Mervyn Burden
- Mervyn Burden in 1958

Personal information
- Full name: Mervyn Derek Burden
- Born: 4 October 1930 Southampton, Hampshire, England
- Died: 9 November 1987 (aged 57) Whitchurch, Hampshire, England
- Batting: Right-handed
- Bowling: Right-arm off-break

Domestic team information
- 1953–1963: Hampshire

Career statistics
| Competition | First-class |
| Matches | 174 |
| Runs scored | 901 |
| Batting average | 6.82 |
| 100s/50s | –/1 |
| Top score | 51 |
| Balls bowled | 29,210 |
| Wickets | 481 |
| Bowling average | 26.11 |
| 5 wickets in innings | 23 |
| 10 wickets in match | 4 |
| Best bowling | 8/38 |
| Catches/stumpings | 76/– |
- Source: Cricinfo, 10 December 2009

= Mervyn Burden =

English cricketer

Mervyn Derek Burden (4 October 1930 – 9 November 1987) was an English first-class cricketer.

==Early life==
Burden was born at Southampton in October 1930, being educated there at King Edward VI School. The school was evacuated to Poole during the Second World War, where he excelled at football more than cricket. While practicing in the cricket nets at the Cunliffe-Owen Aircraft factory in March 1947, in order to maintain his fitness for football, he was spotted by Hampshire coach Sam Staples and their captain and secretary Desmond Eagar, who recommended him for a trial at the County Ground. He reportedly turned up to his trial with no pads or bat. Bowling medium pace, his first delivery of his trial (bowled at Neil McCorkell) flew over the nets without bouncing and shattered a dining-room window. His misfortune continued on the second day of his trial, when he was asked to assist groundsman Ernie Knights, having been struck on the ankle by a shot from Johnny Arnold, only to kick a bucket of whiting all over the square. He subsequently spent two years on National Service.

==Cricket career==
Burden would eventually turn to off spin bowling following a discussion with Staples successor, Arthur Holt, about Hampshire's lack of a spin-bowler following a number of retirements. He made his debut for Hampshire in first-class cricket against Worcestershire at Worcester in the 1953 County Championship, with him making a second appearance that season against Surrey. He established himself in the Hampshire side following a match against Leicestershire, in which he took figures of 7 for 48. He played regularly for Hampshire throughout the 1950s in partnership with fellow spinner Peter Sainsbury, taking over fifty wickets in a season in 1955, 1957, and 1958. He received his county cap in 1955, the same season in which he took 70 wickets at an average of 21.75. Described as a genuine number eleven, he made one half century in 1960 when he came in as a nightwatchman against Warwickshire. The following season, he played an important role in helping Hampshire win their first County Championship title, taking exactly fifty wickets at an average of 22.92; these included his career best bowling figures of 8 for 38 against Somerset at Bournemouth. However, despite a successful season, he did not feature after July, with slow left-arm orthodox spinner Alan Wassell being preferred. He returned to make seventeen appearances in 1962, taking 65 wickets, albeit at a higher average of 30.38. In 1963, he made just three appearances in the County Championship, but did take 6 for 84 in his penultimate match against Gloucestershire. He was subsequently released from his contract in August of that year to take up an appointment outside of cricket. In 174 first-class matches, Burden took 481 wickets at an average of 26.11; he took 23 five wicket hauls and took ten-wickets in a match on four occasions.

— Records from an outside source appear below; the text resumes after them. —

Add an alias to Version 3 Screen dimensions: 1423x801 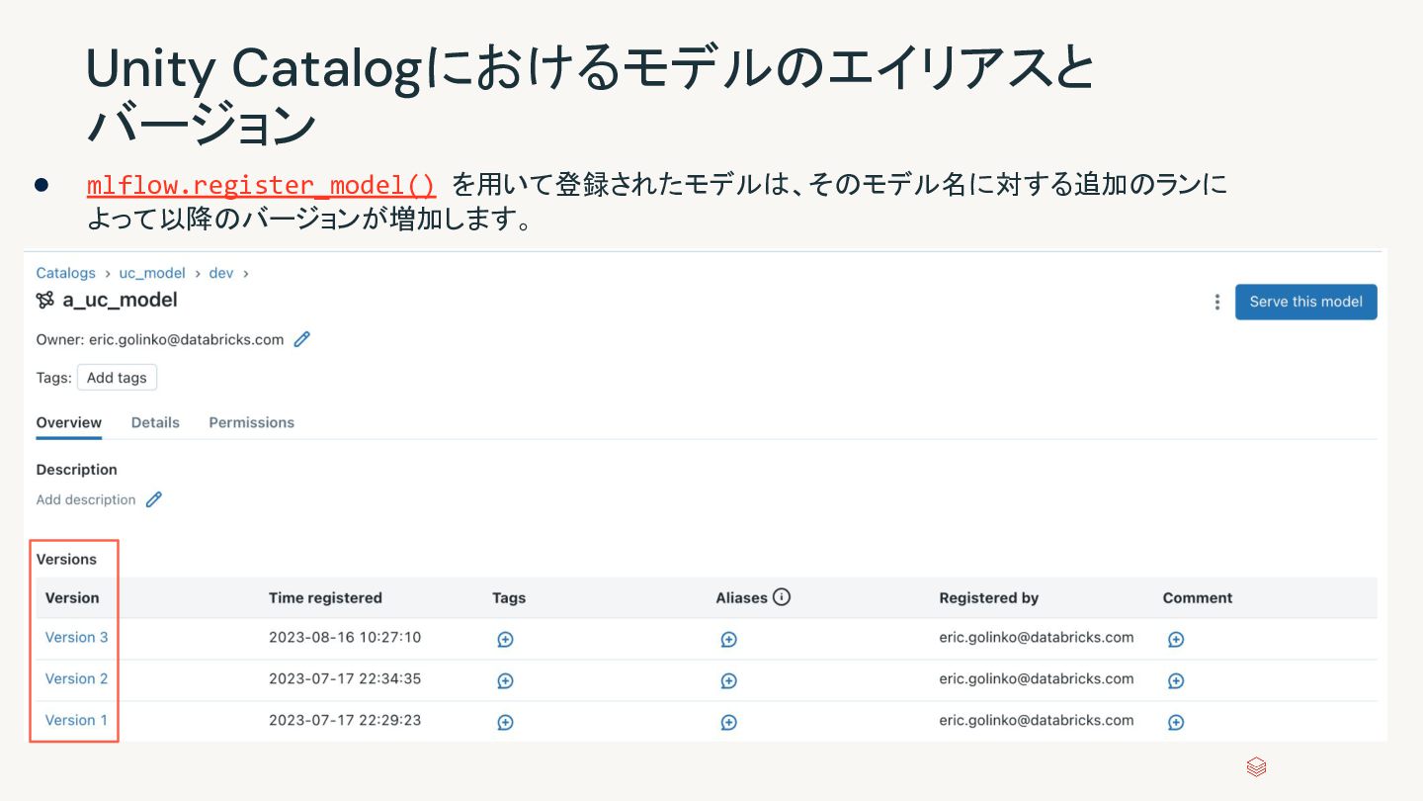tap(728, 639)
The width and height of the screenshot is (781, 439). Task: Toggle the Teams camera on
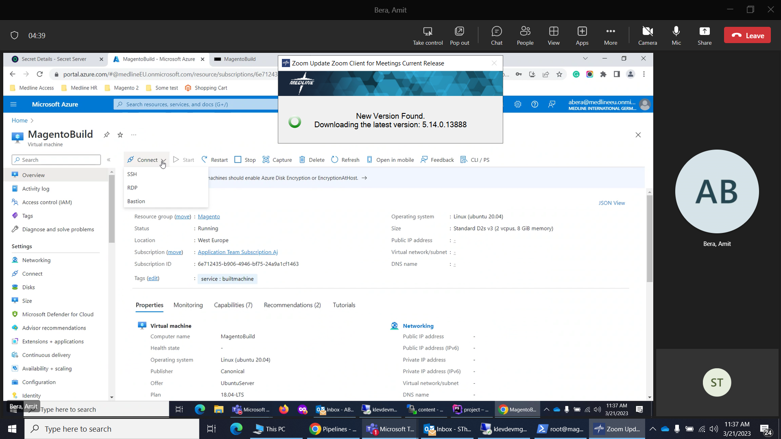(647, 35)
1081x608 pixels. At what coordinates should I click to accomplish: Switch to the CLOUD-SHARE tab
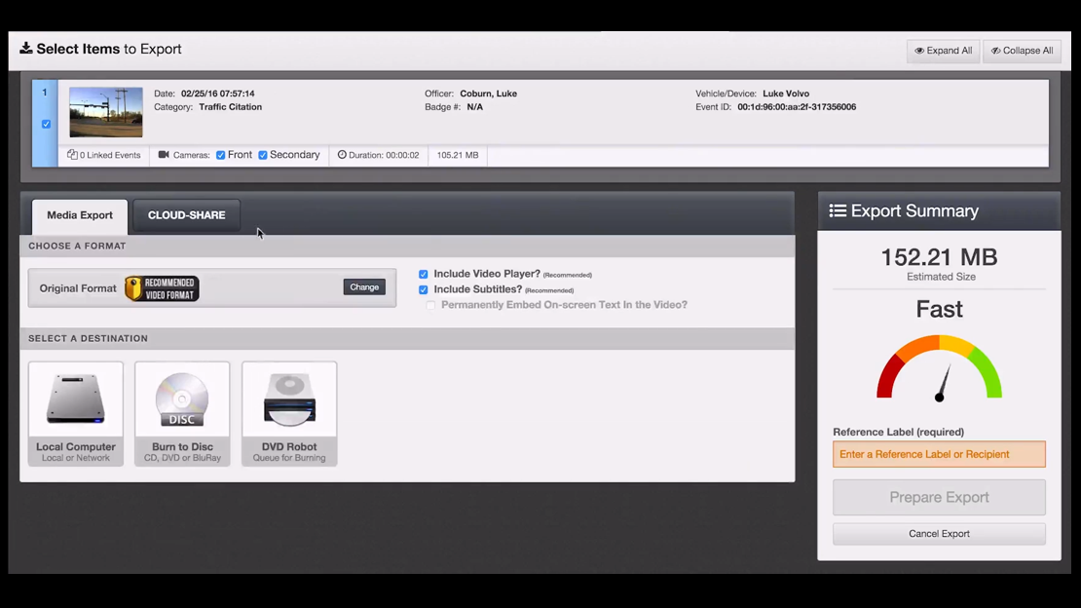186,215
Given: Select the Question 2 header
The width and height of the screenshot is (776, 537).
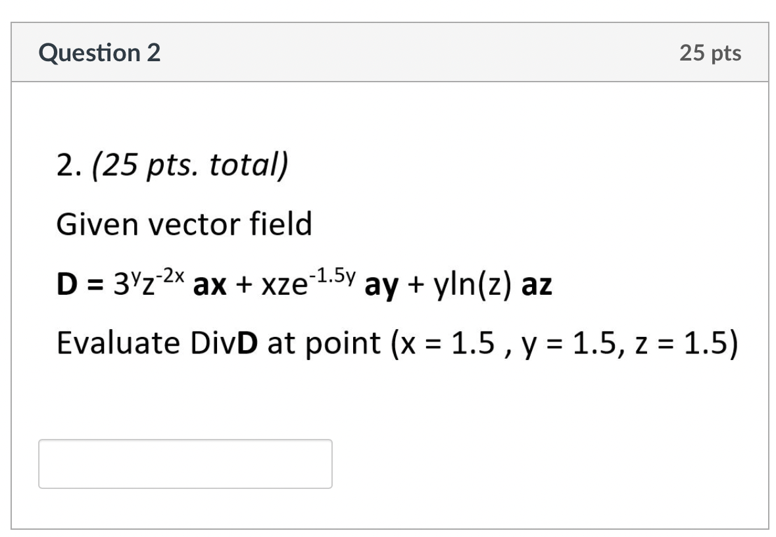Looking at the screenshot, I should [x=100, y=52].
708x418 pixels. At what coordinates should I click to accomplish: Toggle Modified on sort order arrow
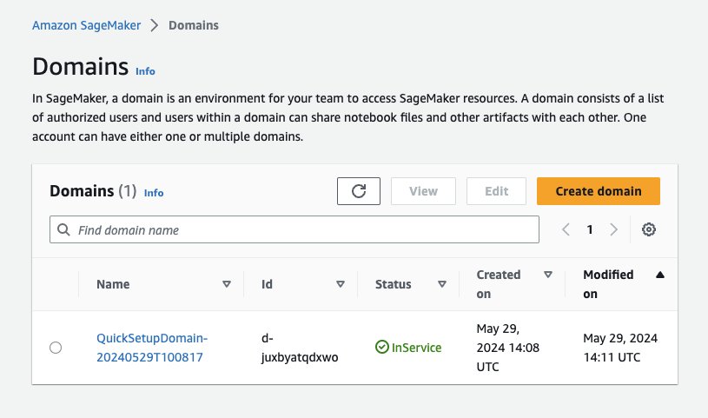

Burden was popular among both players and spectators and was included in a 2005 list of popular Hampshire cricket figures. His obituary in Wisden declared, "The value of such a man is not to be estimated in figures." Tony Lewis said of him that "his humour was never extinguished by failure" and noted that John Arlott called Burden "salt of the cricketing earth". Arlott himself devoted a chapter to Burden in his book, John Arlott's Book of Cricketers. Burden died suddenly at Whitchurch on 9 November 1987, aged 57.